Jednak nie każdy wniosek o dostęp do informacji publicznej zostanie rozpatrzony pozytywnie. Ustawodawca nie zdecydował się bowiem na usunięcie od dawna wskazywanych niejasności. Niewątpliwie wszystkie niedoskonałości oraz nieprecyzyjność ustawodawcy pozwolą na dokonanie skutecznej selekcji wniosków na zasadne oraz bezpodstawne, co z pewnością przyczyni się do przeciwdziałania zjawisku nadużywania prawa podmiotowego dostępu do informacji publicznej. Na ten problem zwrócił uwagę m.in.
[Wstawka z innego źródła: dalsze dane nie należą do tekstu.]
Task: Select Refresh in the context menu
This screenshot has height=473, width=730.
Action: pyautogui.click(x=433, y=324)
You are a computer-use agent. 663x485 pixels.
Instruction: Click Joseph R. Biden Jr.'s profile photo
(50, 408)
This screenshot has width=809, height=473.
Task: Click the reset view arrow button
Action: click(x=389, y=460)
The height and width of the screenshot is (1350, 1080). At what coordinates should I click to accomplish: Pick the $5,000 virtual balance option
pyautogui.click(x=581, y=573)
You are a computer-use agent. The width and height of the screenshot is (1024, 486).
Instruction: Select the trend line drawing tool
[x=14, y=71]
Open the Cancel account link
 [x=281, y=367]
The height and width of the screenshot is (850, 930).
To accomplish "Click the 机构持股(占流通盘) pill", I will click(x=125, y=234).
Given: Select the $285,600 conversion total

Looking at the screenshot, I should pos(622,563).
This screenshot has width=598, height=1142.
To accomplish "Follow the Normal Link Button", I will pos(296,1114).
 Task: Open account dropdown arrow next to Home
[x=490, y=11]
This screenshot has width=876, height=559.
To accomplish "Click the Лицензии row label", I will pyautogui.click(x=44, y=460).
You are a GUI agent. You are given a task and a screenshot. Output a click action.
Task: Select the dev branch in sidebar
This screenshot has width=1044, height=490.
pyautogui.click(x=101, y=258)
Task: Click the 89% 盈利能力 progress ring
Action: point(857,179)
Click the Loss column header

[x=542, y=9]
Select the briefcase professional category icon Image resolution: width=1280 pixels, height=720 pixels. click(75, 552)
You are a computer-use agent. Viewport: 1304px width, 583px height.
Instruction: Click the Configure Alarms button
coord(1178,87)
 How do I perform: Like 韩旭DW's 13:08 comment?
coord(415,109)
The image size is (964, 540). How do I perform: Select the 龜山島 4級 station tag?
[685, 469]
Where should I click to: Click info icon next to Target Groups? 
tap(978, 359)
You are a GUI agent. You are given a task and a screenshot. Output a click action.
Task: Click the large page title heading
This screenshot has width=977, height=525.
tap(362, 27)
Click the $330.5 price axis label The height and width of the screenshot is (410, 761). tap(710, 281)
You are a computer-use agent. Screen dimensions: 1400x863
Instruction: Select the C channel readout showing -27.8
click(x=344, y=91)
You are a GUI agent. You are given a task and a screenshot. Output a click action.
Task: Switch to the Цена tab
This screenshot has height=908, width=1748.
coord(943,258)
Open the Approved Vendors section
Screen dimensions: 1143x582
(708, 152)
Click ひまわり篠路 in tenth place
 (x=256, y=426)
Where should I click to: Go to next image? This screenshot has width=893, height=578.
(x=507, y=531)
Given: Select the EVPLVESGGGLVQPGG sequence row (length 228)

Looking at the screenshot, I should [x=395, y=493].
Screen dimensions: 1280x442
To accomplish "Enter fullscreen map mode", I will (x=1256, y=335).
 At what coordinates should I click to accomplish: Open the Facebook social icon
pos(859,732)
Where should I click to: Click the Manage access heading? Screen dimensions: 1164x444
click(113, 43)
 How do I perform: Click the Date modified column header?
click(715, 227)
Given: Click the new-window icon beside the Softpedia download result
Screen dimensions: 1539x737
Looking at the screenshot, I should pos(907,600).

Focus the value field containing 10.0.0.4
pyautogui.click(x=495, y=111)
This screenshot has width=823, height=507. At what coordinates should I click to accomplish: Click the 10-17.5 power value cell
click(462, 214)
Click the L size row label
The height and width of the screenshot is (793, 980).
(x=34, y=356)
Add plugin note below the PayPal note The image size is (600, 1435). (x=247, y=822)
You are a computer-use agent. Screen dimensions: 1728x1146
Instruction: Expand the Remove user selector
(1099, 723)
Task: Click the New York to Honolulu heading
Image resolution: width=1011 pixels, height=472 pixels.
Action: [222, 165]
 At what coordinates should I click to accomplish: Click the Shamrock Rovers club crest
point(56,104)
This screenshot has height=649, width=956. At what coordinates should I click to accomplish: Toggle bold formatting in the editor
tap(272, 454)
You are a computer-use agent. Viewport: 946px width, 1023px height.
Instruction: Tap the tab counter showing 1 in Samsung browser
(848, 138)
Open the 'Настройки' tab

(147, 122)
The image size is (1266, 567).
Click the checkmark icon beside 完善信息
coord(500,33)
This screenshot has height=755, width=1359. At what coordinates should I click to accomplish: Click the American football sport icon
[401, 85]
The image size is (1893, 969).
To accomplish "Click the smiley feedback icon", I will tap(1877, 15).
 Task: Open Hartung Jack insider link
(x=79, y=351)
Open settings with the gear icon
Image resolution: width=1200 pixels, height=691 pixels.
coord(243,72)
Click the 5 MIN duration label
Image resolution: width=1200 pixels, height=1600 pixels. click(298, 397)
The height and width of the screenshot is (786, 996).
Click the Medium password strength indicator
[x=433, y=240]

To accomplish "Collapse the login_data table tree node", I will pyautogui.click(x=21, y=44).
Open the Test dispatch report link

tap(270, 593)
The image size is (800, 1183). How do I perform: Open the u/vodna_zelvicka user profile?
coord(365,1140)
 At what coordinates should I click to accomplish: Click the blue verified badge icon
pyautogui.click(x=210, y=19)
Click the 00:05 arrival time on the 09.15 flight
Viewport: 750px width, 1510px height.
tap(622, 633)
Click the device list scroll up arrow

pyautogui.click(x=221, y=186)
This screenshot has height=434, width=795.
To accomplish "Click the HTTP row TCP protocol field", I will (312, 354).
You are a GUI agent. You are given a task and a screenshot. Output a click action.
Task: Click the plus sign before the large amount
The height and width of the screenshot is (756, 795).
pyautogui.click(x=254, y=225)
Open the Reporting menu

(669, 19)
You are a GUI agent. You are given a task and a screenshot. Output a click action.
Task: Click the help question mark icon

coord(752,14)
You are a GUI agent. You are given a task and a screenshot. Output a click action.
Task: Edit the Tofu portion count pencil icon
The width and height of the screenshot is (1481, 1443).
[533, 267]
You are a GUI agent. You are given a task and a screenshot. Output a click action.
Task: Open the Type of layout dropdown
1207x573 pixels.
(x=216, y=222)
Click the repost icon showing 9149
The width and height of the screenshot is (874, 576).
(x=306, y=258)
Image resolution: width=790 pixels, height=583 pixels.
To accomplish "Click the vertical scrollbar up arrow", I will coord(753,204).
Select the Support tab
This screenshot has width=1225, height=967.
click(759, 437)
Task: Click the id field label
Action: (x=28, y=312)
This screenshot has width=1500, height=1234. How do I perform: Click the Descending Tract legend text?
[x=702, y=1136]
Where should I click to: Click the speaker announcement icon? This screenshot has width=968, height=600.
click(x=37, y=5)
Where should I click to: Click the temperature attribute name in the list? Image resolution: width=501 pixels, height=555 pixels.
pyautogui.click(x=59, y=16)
Naczelny Sąd Administracyjny, wskazując, że „nadużycie prawa dostępu do informacji publicznej polega na próbie skorzystania z tej instytucji dla osiągnięcia celu innego niż troska o dobro publiczne” ( Wyrok Naczelnego Sądu Administracyjnego z dnia 23 listopada 2016 r. sygn. akt I OSK 1601/15).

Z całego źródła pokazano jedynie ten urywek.